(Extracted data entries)
════════════════════

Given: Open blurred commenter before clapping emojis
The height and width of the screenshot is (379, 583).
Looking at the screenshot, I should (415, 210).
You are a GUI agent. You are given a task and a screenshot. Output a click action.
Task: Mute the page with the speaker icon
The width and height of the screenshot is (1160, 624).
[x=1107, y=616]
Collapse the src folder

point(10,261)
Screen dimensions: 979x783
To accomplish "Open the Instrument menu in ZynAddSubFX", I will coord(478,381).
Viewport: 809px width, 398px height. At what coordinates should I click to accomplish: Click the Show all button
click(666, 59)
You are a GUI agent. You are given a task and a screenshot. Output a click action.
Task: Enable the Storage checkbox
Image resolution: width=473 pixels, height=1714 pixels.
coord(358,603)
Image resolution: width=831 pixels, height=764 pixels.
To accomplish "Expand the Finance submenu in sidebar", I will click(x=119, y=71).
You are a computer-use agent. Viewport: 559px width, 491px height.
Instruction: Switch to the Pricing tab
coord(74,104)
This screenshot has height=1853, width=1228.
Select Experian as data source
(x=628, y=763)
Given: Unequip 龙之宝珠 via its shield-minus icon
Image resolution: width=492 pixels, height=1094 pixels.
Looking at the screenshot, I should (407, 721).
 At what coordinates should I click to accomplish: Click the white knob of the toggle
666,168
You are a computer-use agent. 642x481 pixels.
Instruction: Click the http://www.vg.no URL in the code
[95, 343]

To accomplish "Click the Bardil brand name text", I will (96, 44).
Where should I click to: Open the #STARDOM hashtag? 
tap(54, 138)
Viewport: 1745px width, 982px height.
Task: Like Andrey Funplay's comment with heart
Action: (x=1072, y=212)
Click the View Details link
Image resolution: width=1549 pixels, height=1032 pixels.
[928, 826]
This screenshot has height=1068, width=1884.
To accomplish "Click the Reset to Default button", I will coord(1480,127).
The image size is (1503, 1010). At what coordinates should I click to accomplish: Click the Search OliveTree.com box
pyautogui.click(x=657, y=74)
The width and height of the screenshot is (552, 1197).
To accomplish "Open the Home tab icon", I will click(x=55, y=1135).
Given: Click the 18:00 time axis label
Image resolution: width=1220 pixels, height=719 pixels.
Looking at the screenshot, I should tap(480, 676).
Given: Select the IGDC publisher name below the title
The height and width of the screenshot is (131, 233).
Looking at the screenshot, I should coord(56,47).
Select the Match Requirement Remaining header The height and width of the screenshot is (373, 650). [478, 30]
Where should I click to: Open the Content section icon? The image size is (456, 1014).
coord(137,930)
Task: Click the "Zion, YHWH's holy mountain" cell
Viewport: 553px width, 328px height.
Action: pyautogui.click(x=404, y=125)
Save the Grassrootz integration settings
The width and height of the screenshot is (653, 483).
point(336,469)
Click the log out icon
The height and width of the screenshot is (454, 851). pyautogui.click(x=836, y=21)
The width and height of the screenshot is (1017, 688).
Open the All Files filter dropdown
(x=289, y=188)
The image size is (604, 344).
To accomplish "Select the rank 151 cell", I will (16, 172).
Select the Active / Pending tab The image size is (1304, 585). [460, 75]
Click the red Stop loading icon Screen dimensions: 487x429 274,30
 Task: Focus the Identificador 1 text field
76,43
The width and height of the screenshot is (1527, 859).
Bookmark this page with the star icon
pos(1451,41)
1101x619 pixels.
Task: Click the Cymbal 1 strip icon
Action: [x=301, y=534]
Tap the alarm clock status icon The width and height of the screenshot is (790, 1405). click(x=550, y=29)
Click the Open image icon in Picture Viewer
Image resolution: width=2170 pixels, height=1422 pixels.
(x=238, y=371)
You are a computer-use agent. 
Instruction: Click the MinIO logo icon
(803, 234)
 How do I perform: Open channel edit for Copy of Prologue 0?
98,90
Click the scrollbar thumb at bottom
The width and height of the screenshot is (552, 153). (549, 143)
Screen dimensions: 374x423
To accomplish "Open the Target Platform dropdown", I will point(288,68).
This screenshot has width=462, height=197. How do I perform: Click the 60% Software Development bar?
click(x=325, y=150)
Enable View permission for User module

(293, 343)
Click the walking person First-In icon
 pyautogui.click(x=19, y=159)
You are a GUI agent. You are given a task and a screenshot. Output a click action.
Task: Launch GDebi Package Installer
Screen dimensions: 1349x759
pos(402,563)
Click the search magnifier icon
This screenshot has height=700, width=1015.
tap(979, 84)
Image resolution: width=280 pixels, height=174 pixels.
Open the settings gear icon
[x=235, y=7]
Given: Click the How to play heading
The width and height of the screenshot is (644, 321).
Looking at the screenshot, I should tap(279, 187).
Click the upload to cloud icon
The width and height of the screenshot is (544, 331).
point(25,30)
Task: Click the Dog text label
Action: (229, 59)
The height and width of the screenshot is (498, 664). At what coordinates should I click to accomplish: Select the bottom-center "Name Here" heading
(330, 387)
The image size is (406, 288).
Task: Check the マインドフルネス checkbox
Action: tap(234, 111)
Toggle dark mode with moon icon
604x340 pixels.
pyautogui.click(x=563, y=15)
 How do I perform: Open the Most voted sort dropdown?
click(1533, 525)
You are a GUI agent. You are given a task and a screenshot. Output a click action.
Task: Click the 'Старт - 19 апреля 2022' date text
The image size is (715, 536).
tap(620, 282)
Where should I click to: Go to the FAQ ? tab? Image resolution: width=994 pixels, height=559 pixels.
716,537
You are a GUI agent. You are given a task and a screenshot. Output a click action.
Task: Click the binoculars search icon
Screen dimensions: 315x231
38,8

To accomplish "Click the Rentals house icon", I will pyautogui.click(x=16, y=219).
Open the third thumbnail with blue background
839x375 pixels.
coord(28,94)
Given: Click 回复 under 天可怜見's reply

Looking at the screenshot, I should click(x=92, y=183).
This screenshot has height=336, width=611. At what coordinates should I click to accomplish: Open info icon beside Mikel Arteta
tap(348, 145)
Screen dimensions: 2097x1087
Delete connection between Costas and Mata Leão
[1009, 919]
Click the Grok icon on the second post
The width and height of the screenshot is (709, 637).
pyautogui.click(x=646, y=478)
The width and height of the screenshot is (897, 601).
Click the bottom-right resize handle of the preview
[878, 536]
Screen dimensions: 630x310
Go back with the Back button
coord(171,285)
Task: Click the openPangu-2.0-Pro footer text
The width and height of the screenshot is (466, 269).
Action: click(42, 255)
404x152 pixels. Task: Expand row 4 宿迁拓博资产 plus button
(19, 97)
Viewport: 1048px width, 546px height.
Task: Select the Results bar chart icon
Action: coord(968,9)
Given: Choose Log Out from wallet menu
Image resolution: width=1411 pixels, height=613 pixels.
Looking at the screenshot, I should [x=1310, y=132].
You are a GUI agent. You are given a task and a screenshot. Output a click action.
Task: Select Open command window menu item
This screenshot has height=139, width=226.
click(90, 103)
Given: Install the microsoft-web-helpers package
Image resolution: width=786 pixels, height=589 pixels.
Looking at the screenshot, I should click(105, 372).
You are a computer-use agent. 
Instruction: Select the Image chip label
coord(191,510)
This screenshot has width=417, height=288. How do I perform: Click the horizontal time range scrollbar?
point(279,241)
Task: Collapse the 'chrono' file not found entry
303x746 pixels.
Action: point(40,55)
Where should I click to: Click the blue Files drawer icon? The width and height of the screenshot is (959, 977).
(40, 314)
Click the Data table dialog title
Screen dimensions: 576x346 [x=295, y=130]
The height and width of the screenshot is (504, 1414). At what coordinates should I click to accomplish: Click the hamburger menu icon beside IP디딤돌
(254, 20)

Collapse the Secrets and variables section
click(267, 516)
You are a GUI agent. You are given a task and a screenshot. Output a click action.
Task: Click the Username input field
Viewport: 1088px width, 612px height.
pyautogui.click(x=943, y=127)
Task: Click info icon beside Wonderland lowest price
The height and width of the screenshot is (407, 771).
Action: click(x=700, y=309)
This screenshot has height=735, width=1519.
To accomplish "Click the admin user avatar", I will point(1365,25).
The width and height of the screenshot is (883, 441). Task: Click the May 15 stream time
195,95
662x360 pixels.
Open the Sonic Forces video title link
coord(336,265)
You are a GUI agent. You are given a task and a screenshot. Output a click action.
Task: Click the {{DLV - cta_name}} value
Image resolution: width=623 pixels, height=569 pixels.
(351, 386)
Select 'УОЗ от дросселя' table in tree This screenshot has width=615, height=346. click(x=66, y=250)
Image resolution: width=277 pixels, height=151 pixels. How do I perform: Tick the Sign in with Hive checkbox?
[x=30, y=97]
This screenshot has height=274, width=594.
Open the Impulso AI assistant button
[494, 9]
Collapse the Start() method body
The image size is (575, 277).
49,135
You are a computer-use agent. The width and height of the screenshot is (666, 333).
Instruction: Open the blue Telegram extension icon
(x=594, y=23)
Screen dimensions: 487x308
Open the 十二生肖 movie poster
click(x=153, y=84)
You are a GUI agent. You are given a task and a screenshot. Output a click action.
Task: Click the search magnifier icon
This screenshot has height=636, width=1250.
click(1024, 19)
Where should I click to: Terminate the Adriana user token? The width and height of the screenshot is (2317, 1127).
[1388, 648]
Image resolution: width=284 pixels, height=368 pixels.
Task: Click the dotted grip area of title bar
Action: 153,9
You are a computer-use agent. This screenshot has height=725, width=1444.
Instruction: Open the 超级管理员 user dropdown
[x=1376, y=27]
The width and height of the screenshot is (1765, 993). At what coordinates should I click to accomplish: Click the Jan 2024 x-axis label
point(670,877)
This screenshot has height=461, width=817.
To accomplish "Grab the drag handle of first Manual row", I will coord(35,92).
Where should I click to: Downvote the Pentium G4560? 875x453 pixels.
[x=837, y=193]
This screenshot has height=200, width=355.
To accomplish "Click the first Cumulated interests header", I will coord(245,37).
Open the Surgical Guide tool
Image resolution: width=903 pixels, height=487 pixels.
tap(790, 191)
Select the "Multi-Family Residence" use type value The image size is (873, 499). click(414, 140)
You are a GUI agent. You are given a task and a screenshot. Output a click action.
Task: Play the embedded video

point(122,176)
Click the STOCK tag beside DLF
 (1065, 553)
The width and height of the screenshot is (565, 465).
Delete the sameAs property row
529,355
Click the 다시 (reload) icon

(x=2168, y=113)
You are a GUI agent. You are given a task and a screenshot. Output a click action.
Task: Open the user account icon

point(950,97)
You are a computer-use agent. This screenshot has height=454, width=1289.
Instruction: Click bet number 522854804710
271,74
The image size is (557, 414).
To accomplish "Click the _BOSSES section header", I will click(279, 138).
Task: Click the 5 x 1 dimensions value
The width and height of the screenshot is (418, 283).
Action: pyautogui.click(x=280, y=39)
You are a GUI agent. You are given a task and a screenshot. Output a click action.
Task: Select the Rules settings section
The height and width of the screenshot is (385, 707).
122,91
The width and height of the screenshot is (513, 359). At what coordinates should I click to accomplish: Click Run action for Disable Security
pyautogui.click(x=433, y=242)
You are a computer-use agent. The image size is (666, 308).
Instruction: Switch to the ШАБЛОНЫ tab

════════════════════

Problem description: Edit the entries from the line holding "Where should I click to: Click" through the line holding "coord(336,265)", inclusive, changing "GUI agent" to "computer-use agent" and leaving all else the same.

Finished exercise:
Where should I click to: Click the blue Files drawer icon? The width and height of the screenshot is (959, 977).
(40, 314)
Click the Data table dialog title
Screen dimensions: 576x346 [x=295, y=130]
The height and width of the screenshot is (504, 1414). At what coordinates should I click to accomplish: Click the hamburger menu icon beside IP디딤돌
(254, 20)

Collapse the Secrets and variables section
click(267, 516)
You are a computer-use agent. You are given a task and a screenshot. Output a click action.
Task: Click the Username input field
Viewport: 1088px width, 612px height.
pyautogui.click(x=943, y=127)
Task: Click info icon beside Wonderland lowest price
The height and width of the screenshot is (407, 771).
Action: click(x=700, y=309)
This screenshot has height=735, width=1519.
To accomplish "Click the admin user avatar", I will point(1365,25).
The width and height of the screenshot is (883, 441). Task: Click the May 15 stream time
195,95
662x360 pixels.
Open the Sonic Forces video title link
coord(336,265)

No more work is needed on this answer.